• DESAFIO A
Segundo o acórdão, em que data foi proferido o despacho que declarou interrompida a instância executiva?

• TRECHO TRANSCRITO

================================

Acórdão do Tribunal da Relação de Coimbra
Processo:
1206-C/1993.C1
Nº Convencional: JTRC
Relator: FERREIRA DE BARROS
Descritores: DESERÇÃO DA INSTÂNCIA
INTERRUPÇÃO DA INSTÂNCIA
Data do Acordão: 10/16/2007
Votação: UNANIMIDADE
Tribunal Recurso: ANADIA
Texto Integral: S
Meio Processual: AGRAVO
Legislação Nacional: ARTIGOS 285º E 291º, N.º1, DO CÓDIGO DE PROCESSO CIVIL
Sumário: 1. A interrupção da instância deve ser declarada pelo Tribunal e o despacho notificado às partes.
2. Só com a notificação de tal despacho é que a interrupção produz efeitos, efeitos esses declarativos.
3. Não tendo sido notificado o despacho a declarar interrompida a instância, não corre o prazo para a deserção da instância, supondo esta a interrupção da instância durante dois anos.
Decisão Texto Integral: Acordam na 1ª Secção Cível do Tribunal da Relação de Coimbra:



1)-A... e esposa B.. moveram, no Tribunal Judicial de Anadia, execução para pagamento de quantia certa, sob a forma de processo ordinário, contra C.. e esposa D..., E..e marido F..., G... e esposa H.. e I... e esposa J...
Após a penhora de vários imóveis, foram os Exequentes notificados, em 97.07.04, para proceder ao registo da penhora, colocando a secretaria à disposição dos Exequentes certidão dos termos de penhora, como resulta de fls. 33.

Por despacho datado de 98.07.08, foi declarada interrompida a instância executiva (cfr. fls. 35).
Tal despacho não foi notificado às partes, conforme consta da certidão de fls. 25.

Em 2007.05.04, os Exequentes declararam desistir da penhora relativamente a um dos prédios, mantendo-se as demais.

Foi, então, em 2007.05.09, proferido despacho a julgar extinta a execução por deserção, desde o dia 8 de Julho de 2000, uma vez que a instância estava interrompida por despacho de 8 de Julho de 1998. Consequentemente, foi ordenado o levantamento de todas as penhoras.

Irresignados, agravaram os Exequentes, insistindo na justeza da sua pretensão, e extraindo da sua minuta de recurso as seguintes conclusões:
1ª)- Embora tenha sido proferido despacho em 08.07.1998 a julgar interrompida a instância nestes autos, tal despacho não produziu ainda nenhum efeito, por omissão da respectiva notificação aos Exequentes ora Agravantes.
2ª-A interrupção da instância não opera automaticamente pelo decurso do prazo, mas tão só através do despacho que a decrete, o qual só vigora a partir da sua notificação.
3ª-A inexistência dos pressupostos acabados de enunciar tem necessariamente como consequência a inverificação da alegada deserção da instância e a atendibilidade do pedido formulado em 04.05.07 pelos Exequentes, ora Agravantes, no sentido do levantamento da penhora sobre o prédio correspondente ao artigo urbano n.º 1153º da freguesia de Avelãs de Cima, Anadia, e a manutenção das penhoras sobre os demais prédios, efectuadas em 01.07.96 e em 28.10.96.

================================

• DESAFIO B
Transcreva fielmente as linhas das entradas, começando na que contém "This screenshot has height=800, width=1130." e terminando na que contém "point(63,251)", ambas incluídas.

[Excerto do conjunto de dados]
================================

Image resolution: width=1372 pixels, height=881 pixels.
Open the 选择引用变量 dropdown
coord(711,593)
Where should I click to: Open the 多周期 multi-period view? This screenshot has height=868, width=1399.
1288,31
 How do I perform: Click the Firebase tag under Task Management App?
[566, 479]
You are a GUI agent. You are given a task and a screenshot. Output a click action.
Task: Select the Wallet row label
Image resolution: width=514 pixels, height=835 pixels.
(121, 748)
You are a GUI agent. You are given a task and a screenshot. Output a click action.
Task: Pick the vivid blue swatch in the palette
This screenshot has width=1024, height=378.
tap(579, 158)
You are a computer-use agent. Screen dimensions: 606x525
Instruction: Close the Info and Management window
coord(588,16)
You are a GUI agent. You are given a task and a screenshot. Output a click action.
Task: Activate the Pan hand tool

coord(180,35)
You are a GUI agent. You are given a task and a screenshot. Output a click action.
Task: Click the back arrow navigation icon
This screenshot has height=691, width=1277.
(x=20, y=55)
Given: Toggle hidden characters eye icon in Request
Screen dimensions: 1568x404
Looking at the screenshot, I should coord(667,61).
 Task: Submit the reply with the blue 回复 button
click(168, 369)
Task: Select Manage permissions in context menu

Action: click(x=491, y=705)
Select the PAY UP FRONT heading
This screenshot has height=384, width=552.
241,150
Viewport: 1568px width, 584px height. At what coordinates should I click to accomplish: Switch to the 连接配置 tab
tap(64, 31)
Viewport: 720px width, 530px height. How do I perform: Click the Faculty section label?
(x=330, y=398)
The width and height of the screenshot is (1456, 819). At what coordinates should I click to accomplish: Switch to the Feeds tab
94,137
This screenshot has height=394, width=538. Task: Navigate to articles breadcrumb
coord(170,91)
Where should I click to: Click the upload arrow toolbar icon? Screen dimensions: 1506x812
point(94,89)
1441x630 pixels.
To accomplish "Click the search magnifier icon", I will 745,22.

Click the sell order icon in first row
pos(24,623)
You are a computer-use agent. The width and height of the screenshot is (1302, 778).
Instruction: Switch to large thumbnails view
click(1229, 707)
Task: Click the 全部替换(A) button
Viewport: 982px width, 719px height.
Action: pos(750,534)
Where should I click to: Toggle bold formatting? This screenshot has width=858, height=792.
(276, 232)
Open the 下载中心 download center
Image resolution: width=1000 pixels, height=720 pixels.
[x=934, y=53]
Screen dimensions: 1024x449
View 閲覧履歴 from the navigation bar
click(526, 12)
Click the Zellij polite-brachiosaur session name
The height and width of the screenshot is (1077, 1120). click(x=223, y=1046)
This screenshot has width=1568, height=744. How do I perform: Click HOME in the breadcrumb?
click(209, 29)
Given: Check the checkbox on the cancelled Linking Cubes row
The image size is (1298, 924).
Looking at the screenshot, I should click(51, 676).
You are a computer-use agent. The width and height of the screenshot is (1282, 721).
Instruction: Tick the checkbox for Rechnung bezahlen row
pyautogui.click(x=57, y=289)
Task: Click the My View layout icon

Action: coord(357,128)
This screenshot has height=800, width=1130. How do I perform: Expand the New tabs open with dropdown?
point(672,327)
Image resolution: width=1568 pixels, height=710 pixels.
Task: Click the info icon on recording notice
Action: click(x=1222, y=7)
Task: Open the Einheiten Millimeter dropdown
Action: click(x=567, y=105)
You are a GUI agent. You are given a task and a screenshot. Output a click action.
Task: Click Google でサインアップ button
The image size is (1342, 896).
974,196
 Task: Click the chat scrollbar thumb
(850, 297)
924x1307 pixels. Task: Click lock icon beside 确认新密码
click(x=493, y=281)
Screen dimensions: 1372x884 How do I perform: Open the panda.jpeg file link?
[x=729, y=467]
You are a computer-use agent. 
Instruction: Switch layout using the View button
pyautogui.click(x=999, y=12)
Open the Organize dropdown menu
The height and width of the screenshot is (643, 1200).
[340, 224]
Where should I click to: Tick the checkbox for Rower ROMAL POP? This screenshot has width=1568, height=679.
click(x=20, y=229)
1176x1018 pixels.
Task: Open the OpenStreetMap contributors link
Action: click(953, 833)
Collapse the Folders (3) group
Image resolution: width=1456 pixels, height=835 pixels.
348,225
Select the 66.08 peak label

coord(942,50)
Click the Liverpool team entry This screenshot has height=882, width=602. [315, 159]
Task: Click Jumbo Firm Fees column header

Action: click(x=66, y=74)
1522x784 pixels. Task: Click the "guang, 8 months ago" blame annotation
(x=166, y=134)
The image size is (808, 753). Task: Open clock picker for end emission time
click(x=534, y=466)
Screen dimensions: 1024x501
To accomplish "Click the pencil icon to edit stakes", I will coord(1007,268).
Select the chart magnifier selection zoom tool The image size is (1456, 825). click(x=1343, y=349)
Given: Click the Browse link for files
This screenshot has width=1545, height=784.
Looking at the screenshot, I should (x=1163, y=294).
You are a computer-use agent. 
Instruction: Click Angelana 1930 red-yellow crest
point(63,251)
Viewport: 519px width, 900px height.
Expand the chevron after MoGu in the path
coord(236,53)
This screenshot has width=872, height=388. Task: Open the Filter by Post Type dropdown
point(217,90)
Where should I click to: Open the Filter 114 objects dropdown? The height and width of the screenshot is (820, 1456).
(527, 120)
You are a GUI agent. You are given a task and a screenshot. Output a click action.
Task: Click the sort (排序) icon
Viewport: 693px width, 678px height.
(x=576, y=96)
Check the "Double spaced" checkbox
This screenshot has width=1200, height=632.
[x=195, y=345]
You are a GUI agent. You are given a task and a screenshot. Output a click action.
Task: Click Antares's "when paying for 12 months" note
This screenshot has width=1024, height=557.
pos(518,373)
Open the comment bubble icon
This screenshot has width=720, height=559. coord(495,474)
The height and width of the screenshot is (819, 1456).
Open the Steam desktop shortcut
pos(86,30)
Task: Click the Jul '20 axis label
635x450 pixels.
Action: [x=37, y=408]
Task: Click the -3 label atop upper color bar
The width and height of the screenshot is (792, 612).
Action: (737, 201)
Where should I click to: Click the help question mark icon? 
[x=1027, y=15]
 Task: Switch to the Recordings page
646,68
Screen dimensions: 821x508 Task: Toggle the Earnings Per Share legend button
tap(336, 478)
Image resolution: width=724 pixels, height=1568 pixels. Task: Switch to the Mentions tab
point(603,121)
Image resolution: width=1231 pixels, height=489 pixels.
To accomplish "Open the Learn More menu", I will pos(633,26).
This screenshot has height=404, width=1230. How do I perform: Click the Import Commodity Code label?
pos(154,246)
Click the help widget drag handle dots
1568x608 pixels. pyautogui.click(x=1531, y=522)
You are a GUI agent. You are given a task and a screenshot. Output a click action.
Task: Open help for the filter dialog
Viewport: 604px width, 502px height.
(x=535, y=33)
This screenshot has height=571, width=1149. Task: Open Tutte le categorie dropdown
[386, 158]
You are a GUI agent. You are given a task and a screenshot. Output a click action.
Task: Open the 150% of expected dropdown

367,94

================================

• SOLUÇÃO A
Em 8 de julho de 1998 (98.07.08).

• SOLUÇÃO B
This screenshot has height=800, width=1130. How do I perform: Expand the New tabs open with dropdown?
point(672,327)
Image resolution: width=1568 pixels, height=710 pixels.
Task: Click the info icon on recording notice
Action: click(x=1222, y=7)
Task: Open the Einheiten Millimeter dropdown
Action: click(x=567, y=105)
You are a GUI agent. You are given a task and a screenshot. Output a click action.
Task: Click Google でサインアップ button
The image size is (1342, 896).
974,196
 Task: Click the chat scrollbar thumb
(850, 297)
924x1307 pixels. Task: Click lock icon beside 确认新密码
click(x=493, y=281)
Screen dimensions: 1372x884 How do I perform: Open the panda.jpeg file link?
[x=729, y=467]
You are a computer-use agent. 
Instruction: Switch layout using the View button
pyautogui.click(x=999, y=12)
Open the Organize dropdown menu
The height and width of the screenshot is (643, 1200).
[340, 224]
Where should I click to: Tick the checkbox for Rower ROMAL POP? This screenshot has width=1568, height=679.
click(x=20, y=229)
1176x1018 pixels.
Task: Open the OpenStreetMap contributors link
Action: click(953, 833)
Collapse the Folders (3) group
Image resolution: width=1456 pixels, height=835 pixels.
348,225
Select the 66.08 peak label

coord(942,50)
Click the Liverpool team entry This screenshot has height=882, width=602. [315, 159]
Task: Click Jumbo Firm Fees column header

Action: click(x=66, y=74)
1522x784 pixels. Task: Click the "guang, 8 months ago" blame annotation
(x=166, y=134)
The image size is (808, 753). Task: Open clock picker for end emission time
click(x=534, y=466)
Screen dimensions: 1024x501
To accomplish "Click the pencil icon to edit stakes", I will coord(1007,268).
Select the chart magnifier selection zoom tool The image size is (1456, 825). click(x=1343, y=349)
Given: Click the Browse link for files
This screenshot has width=1545, height=784.
Looking at the screenshot, I should (x=1163, y=294).
You are a computer-use agent. 
Instruction: Click Angelana 1930 red-yellow crest
point(63,251)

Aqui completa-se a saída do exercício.